- _Work instructions_: Reproduce the items word for word, starting at the line that contains "At what (x,y)" and continuing through the last line of the items, both ends included. Leave the pictures out of your copy.

[Dataset entries]
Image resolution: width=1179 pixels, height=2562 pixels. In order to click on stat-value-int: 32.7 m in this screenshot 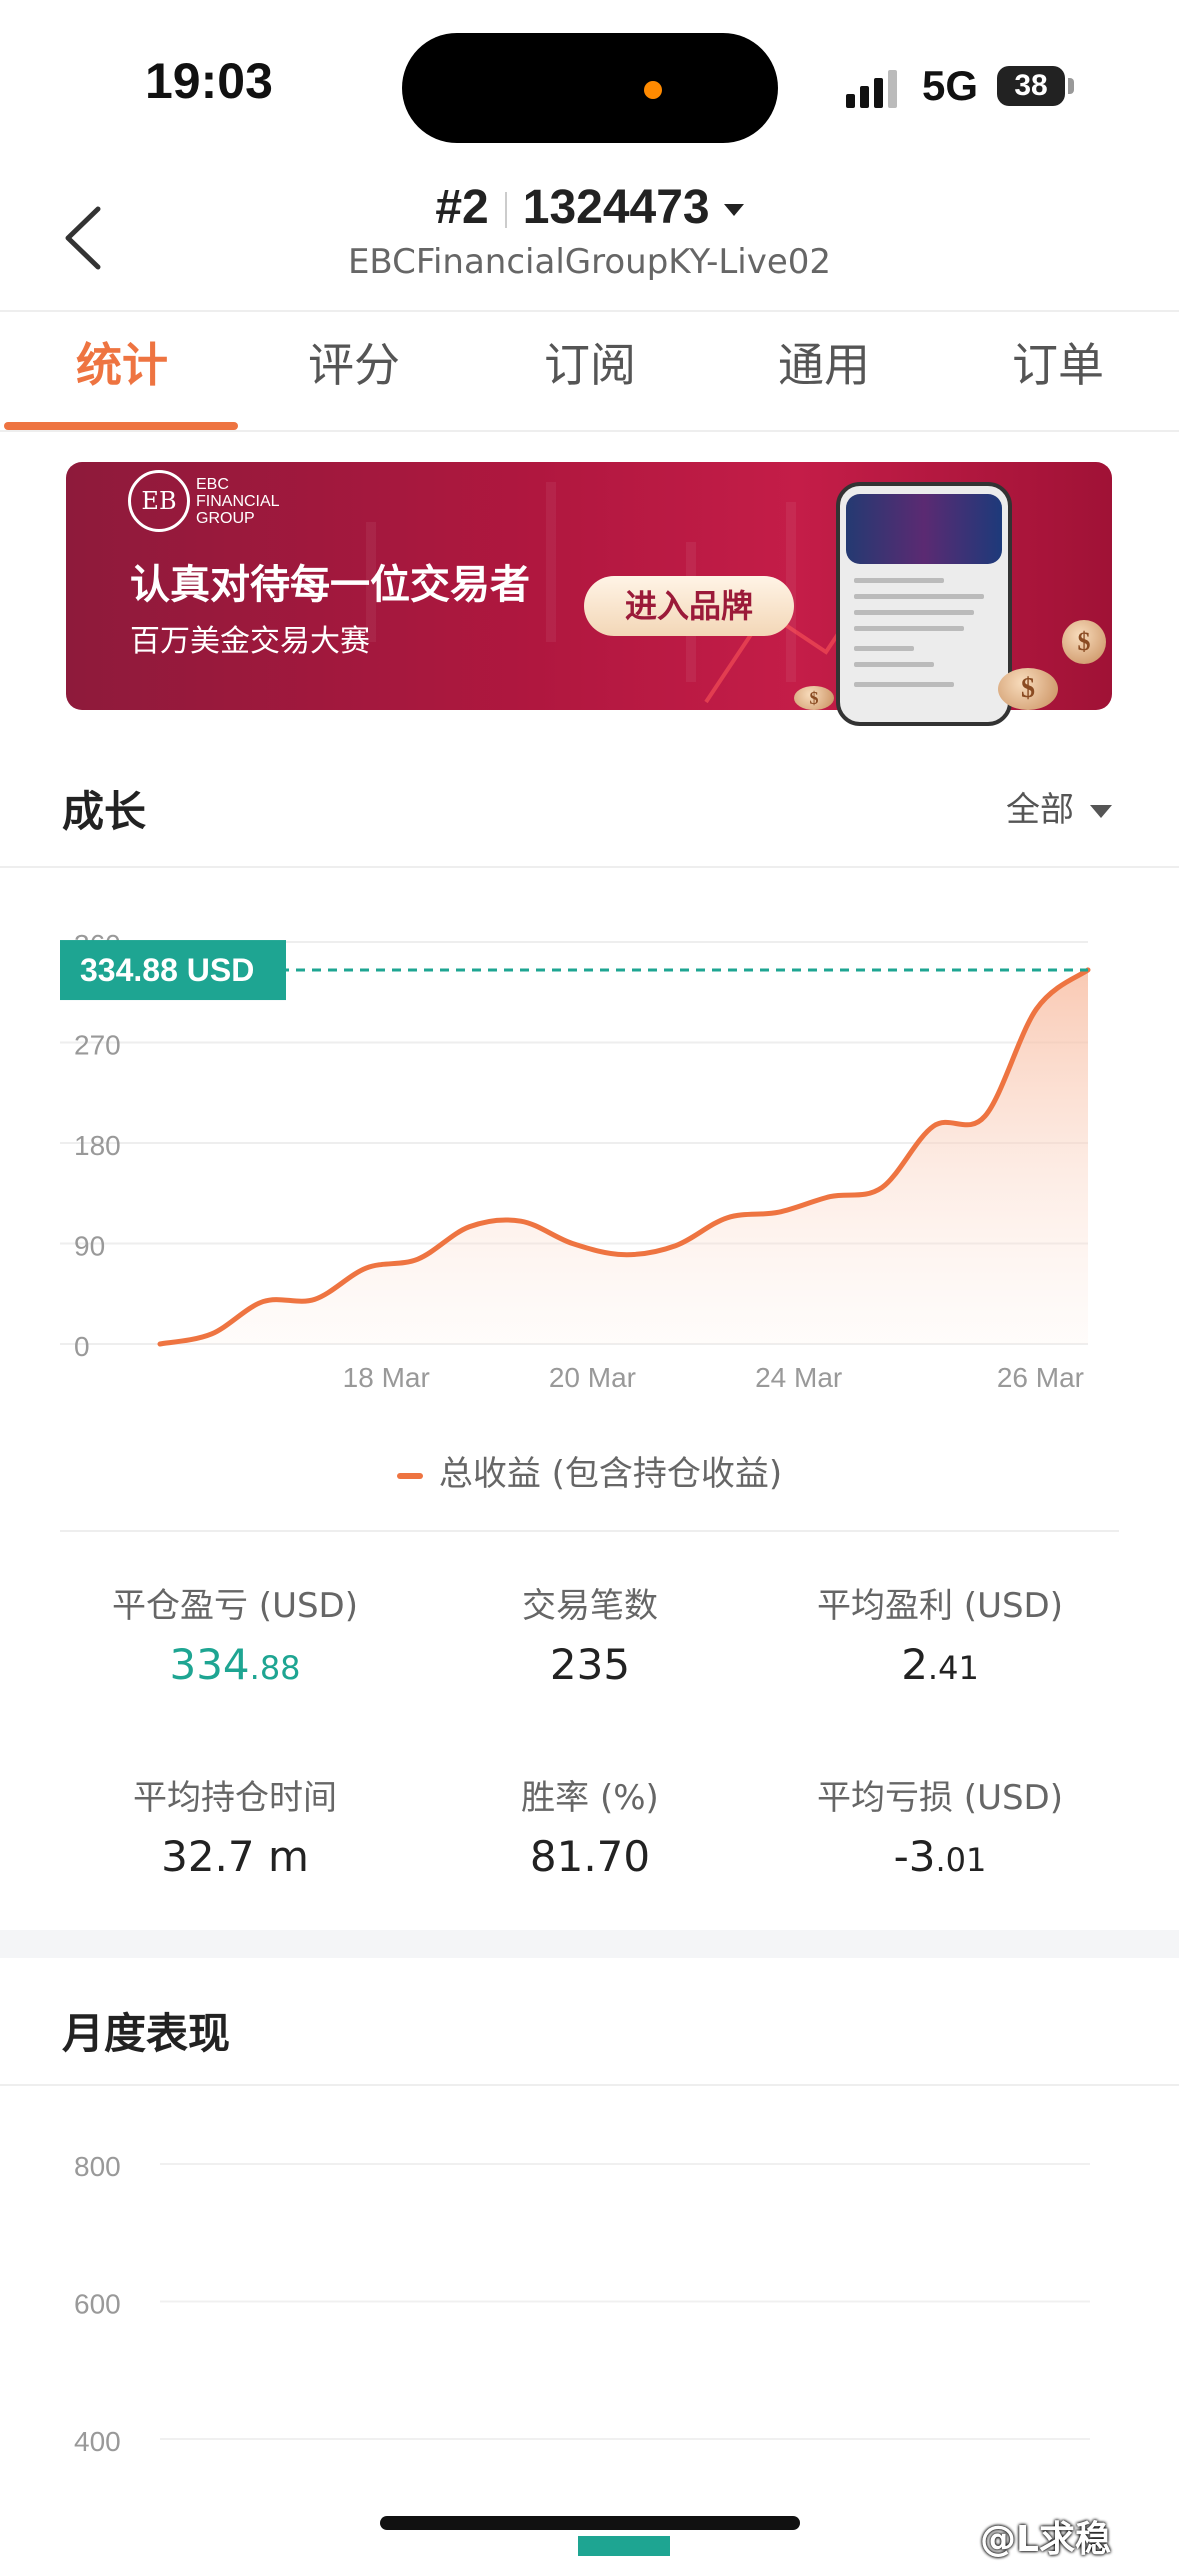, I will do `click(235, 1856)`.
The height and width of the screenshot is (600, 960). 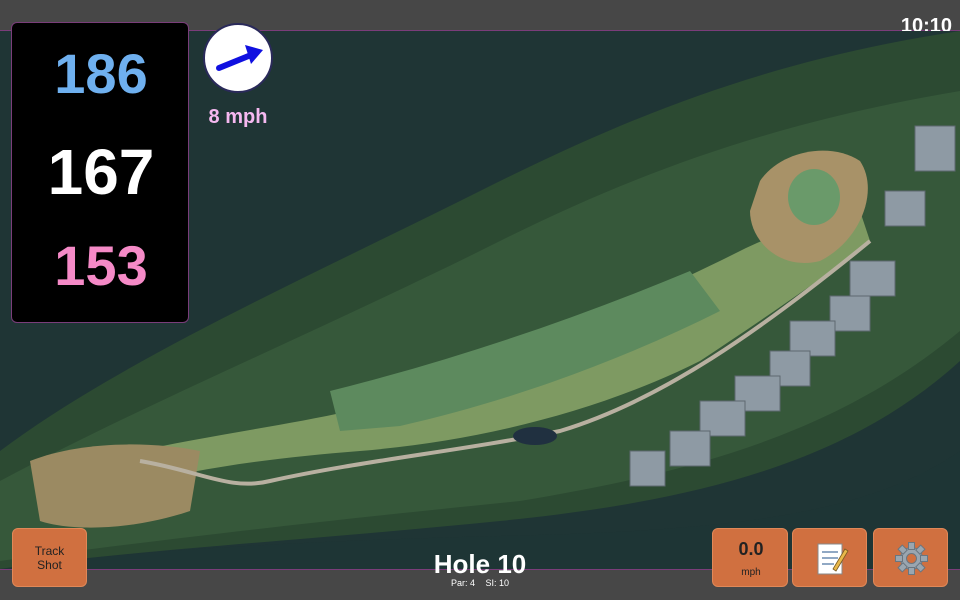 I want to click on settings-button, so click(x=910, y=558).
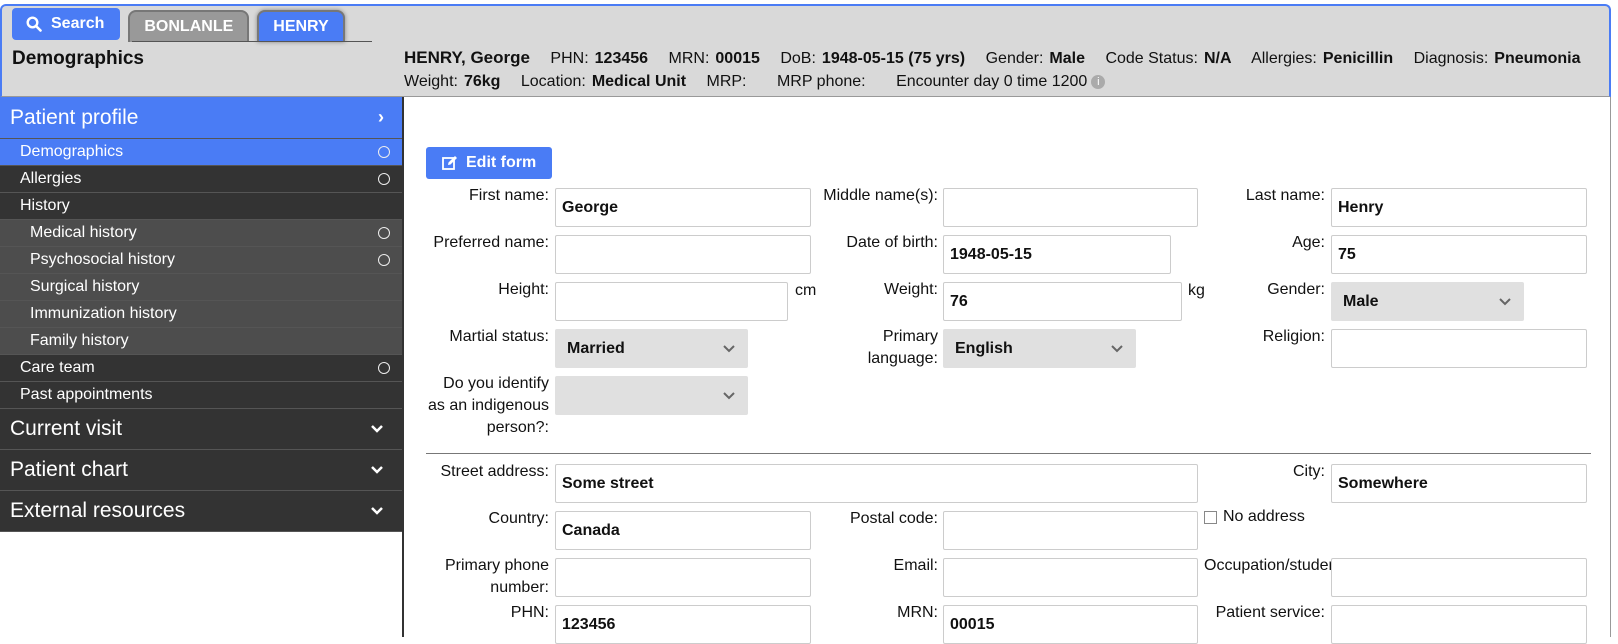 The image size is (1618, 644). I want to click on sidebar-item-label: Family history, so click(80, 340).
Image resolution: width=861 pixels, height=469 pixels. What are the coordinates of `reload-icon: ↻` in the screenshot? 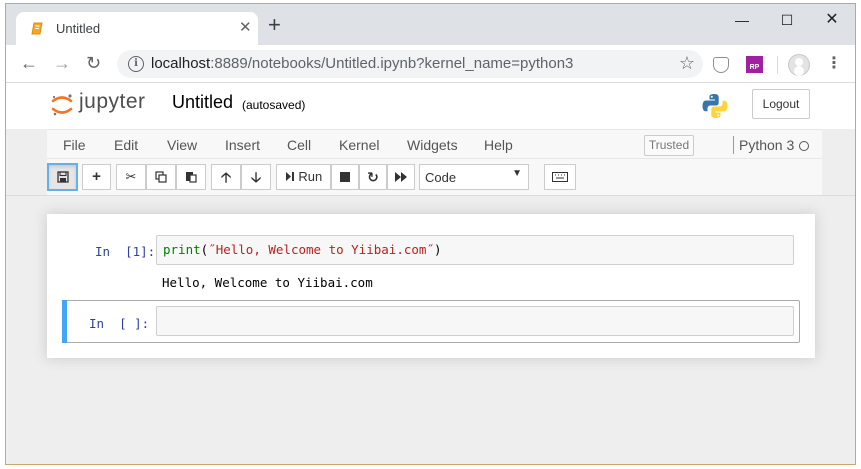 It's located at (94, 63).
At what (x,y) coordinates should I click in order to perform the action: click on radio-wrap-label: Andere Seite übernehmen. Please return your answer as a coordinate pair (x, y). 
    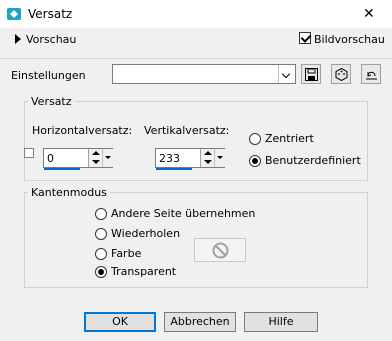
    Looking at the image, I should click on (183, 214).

- _Written response_:
At what (x,y) coordinates should I click in order to perform the action: click on radio-wrap-label: Andere Seite übernehmen. Please return your answer as a coordinate pair (x, y). 
    Looking at the image, I should click on (183, 214).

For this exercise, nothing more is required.